Laut einer neuen Studie berichtet jeder dritte Fußballprofi von Depressionen oder Angstzuständen. Sind Berufsfußballer anfälliger für mentale Probleme als andere Menschen?
Die Spielervereinigung FIFPro veröffentlichte vergangene Woche, pünktlich zur „Mental Health Week“, die Studie „Mental health problems in professional football“. Zu den Teilnehmern gehörten Spieler aus Chile, Japan, Paraguay, Peru, Belgien, Frankreich, Schweden, Spanien, Finnland, Norwegen und der Schweiz. Die Untersuchungen leitete Dr. Vincent Gouttebarge, ehemaliger Fußballprofi (u.a. AJ Auxerre) und derzeit Chef-Mediziner bei FIFPro.
Dr. Vincent Gouttebarge, laut FIFPro ist Ihre Studie ein zweiter Schritt in der Erforschung von Depressionen und anderen psychischen Krankheitserscheinungen im Profisport. Was zeichnet diesen zweiten Schritt aus?
Wenn man Präventionsarbeit in dieser Sache leisten möchte, muss man schrittweise vorgehen. Das ist ganz einfach unser wissenschaftlicher Ansatz. Zuerst geht es um die Identifikation des Problems.
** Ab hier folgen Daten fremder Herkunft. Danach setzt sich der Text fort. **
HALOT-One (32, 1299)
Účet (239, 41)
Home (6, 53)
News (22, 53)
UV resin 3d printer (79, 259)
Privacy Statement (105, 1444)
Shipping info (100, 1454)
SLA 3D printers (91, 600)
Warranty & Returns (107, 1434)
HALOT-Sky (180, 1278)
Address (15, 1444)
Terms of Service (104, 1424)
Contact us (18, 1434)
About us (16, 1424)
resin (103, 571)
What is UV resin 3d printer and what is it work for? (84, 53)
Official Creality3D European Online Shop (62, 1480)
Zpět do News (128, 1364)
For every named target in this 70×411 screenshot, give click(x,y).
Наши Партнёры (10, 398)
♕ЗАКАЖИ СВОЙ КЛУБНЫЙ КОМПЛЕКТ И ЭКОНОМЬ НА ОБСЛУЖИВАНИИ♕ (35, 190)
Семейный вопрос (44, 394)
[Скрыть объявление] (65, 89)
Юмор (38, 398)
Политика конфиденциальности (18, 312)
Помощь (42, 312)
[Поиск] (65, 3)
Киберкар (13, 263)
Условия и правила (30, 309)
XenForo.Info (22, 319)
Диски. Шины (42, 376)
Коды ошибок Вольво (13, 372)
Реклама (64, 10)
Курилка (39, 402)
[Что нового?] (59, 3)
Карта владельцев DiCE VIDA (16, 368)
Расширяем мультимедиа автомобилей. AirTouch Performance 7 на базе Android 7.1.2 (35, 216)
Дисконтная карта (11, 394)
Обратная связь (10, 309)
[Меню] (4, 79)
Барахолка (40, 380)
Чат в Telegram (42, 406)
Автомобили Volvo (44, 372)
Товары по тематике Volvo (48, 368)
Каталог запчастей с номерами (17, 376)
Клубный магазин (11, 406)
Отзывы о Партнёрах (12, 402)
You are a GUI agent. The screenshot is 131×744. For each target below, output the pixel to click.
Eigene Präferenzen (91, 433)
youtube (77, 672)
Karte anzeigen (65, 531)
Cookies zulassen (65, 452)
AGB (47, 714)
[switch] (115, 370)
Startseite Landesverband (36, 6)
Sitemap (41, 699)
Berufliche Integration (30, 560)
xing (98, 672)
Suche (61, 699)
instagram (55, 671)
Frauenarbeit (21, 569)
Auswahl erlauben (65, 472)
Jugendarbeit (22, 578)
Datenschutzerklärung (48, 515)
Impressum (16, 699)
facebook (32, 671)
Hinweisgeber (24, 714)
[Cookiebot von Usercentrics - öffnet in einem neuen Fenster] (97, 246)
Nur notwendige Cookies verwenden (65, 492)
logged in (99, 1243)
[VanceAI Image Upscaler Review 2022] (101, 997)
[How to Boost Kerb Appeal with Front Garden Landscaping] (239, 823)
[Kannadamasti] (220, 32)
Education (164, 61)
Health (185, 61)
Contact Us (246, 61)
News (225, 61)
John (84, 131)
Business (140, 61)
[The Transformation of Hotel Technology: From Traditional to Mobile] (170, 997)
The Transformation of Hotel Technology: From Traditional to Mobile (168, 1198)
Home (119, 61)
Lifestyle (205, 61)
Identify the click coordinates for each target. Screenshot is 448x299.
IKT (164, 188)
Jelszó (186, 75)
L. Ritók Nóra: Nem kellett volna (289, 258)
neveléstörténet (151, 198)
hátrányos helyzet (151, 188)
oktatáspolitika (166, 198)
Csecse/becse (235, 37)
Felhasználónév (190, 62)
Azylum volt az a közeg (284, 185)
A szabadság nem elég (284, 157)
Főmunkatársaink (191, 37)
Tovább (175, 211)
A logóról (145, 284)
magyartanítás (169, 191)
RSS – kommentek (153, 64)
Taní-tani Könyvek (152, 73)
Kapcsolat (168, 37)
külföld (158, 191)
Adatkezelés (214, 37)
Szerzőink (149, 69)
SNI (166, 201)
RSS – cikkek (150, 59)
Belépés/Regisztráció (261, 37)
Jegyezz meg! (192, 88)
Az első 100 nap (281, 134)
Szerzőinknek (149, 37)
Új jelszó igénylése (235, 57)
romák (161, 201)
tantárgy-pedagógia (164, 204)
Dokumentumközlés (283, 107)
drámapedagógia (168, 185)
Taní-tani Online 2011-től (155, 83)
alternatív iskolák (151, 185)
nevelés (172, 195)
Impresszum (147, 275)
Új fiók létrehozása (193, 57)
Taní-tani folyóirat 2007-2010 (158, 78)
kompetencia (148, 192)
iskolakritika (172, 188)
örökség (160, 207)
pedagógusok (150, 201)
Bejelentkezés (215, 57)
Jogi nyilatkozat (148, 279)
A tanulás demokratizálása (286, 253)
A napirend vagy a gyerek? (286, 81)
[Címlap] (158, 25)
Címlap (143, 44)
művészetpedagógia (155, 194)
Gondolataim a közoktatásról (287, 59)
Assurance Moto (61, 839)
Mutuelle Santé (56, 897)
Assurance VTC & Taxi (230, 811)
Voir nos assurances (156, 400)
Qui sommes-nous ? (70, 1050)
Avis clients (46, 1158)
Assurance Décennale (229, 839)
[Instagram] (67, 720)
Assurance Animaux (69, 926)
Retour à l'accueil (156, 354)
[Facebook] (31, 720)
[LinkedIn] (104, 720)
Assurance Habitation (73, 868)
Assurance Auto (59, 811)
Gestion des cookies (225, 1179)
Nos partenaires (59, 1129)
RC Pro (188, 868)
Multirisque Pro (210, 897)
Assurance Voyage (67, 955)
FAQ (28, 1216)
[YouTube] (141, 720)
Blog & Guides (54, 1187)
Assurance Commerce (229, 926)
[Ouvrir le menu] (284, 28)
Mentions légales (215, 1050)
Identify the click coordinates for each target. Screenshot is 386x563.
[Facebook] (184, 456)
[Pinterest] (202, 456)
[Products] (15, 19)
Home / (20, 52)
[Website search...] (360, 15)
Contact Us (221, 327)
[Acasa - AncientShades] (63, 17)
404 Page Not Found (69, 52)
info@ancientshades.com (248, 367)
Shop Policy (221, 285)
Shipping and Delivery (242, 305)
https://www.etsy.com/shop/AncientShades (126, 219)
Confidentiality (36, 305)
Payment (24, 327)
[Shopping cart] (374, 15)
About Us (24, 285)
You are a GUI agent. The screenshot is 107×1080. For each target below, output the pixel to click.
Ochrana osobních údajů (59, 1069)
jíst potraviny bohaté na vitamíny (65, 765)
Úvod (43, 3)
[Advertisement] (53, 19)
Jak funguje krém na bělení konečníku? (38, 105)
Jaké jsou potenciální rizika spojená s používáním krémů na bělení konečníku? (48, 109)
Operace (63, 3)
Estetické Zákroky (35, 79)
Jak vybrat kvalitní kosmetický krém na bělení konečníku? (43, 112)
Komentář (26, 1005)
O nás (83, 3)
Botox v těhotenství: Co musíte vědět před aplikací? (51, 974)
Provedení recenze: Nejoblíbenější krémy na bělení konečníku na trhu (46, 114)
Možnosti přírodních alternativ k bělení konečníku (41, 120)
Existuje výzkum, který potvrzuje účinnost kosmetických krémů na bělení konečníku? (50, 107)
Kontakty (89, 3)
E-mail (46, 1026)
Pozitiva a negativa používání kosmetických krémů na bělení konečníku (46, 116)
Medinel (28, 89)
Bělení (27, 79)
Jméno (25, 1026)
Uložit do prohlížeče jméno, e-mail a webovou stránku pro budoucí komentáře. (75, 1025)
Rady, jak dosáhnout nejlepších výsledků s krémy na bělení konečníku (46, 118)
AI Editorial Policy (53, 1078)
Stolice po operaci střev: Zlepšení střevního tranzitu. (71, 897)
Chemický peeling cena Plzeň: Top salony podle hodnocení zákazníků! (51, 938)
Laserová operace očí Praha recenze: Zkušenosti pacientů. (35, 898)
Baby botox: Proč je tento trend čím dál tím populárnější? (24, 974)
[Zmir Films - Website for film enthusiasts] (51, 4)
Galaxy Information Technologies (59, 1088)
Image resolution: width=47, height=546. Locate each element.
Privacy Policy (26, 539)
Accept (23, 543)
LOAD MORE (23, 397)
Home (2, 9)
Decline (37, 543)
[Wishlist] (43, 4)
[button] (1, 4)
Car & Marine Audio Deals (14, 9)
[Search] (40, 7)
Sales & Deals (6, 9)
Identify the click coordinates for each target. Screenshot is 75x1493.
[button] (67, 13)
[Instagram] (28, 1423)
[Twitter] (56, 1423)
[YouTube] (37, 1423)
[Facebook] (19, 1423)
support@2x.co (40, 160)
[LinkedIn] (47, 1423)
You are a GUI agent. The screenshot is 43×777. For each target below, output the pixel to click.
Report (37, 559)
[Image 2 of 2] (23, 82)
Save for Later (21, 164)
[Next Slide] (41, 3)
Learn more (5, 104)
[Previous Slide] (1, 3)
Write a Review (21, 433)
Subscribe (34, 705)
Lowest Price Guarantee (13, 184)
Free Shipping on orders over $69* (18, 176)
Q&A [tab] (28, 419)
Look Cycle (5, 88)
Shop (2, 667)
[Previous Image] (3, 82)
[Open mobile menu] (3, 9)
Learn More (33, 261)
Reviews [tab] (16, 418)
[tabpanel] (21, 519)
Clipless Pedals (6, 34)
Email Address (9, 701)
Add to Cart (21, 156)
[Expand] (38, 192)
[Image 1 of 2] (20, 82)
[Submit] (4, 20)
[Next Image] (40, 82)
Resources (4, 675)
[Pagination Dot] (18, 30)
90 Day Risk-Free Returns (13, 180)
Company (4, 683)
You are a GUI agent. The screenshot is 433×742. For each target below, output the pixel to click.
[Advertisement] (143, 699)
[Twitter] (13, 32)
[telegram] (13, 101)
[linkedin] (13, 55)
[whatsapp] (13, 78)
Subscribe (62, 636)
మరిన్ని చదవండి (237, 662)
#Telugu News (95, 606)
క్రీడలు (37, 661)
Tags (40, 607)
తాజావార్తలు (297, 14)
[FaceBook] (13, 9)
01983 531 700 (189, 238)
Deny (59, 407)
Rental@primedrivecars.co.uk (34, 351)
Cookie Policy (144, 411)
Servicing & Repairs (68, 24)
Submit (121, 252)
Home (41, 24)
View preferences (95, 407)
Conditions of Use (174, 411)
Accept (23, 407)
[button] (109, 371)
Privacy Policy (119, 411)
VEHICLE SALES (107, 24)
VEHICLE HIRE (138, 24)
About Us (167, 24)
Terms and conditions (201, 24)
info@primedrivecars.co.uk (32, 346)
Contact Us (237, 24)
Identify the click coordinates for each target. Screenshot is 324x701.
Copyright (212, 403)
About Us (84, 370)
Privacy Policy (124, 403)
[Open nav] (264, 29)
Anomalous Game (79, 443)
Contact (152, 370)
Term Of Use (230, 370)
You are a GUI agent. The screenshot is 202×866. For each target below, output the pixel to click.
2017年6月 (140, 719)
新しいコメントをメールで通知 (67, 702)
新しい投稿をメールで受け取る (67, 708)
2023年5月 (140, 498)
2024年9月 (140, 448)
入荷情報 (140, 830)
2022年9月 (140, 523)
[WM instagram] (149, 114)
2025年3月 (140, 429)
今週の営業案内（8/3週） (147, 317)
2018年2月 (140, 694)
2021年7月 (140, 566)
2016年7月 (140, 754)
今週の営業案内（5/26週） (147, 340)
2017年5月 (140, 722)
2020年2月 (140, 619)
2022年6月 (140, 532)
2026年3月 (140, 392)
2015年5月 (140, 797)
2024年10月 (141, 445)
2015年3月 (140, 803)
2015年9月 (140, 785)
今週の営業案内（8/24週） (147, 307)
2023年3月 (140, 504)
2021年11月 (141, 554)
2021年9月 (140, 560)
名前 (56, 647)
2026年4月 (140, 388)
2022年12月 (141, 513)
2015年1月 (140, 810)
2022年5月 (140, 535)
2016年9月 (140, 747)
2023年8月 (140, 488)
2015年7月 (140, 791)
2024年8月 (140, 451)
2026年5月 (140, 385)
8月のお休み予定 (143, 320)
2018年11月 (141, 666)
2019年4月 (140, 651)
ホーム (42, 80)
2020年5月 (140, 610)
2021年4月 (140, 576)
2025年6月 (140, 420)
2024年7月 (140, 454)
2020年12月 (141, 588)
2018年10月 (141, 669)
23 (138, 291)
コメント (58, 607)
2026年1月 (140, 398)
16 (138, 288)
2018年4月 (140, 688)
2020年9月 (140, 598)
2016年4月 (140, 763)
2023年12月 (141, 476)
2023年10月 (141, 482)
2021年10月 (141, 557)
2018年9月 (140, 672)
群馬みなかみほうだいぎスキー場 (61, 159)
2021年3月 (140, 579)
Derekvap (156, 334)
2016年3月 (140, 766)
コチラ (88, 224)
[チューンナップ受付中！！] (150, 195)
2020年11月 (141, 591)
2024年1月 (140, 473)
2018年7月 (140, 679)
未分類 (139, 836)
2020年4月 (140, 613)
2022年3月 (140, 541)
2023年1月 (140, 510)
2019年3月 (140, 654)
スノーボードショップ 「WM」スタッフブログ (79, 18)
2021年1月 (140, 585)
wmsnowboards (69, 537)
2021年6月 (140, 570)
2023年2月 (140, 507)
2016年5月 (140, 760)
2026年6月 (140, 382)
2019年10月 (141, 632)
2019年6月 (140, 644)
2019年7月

Mit welchen mentalen Problemen haben wir es überhaupt zu tun und in welchem Ausmaß liegen diese vor? Die Beantwortung dieser Fragen leistete eine Pilotstudie, die wir 2013 durchgeführt haben. Im zweiten Schritt suchen wir nach Gründen für seelische Belastungen und versuchen herauszufinden, welche Faktoren eine Rolle spielen und die geistige Gesundheit negativ beeinflussen.
Im Rahmen ihrer Studie haben Sie 607 aktive und 219 ehemalige Fußballprofis auf deren geistige Gesundheit untersucht. Wonach haben Sie und Ihr Team genau gesucht?
Wir haben die Spieler zu verschiedensten Symptomen befragt. Anzeichen von Stress, depressive Tendenzen und Angstzustände, Schlafstörungen sowie übermäßiger Alkoholkonsum waren dabei die entscheidenden Kategorien. Die entsprechenden Fragen basieren auf uns bekannten Fällen und früheren Studien. Wir haben uns zum Beispiel nach Sorgen, Ängsten oder Konzentrationsproblemen erkundigt.
Was haben Sie herausgefunden?
Es bestätigte sich, was wir 2013 schon feststellen konnten. Nämlich dass Fußballprofis in großer Zahl mit seelischen Belastungen und Krankheiten zu kämpfen haben. Nicht nur während ihrer aktiven Zeit, sondern auch über das Karriereende hinaus. In geringerem Maße haben wir das auch 2013 schon erkennen können, aber mit der neuesten, größer angelegten Studie haben wir herausfinden können, wie verbreitet das Problem ist.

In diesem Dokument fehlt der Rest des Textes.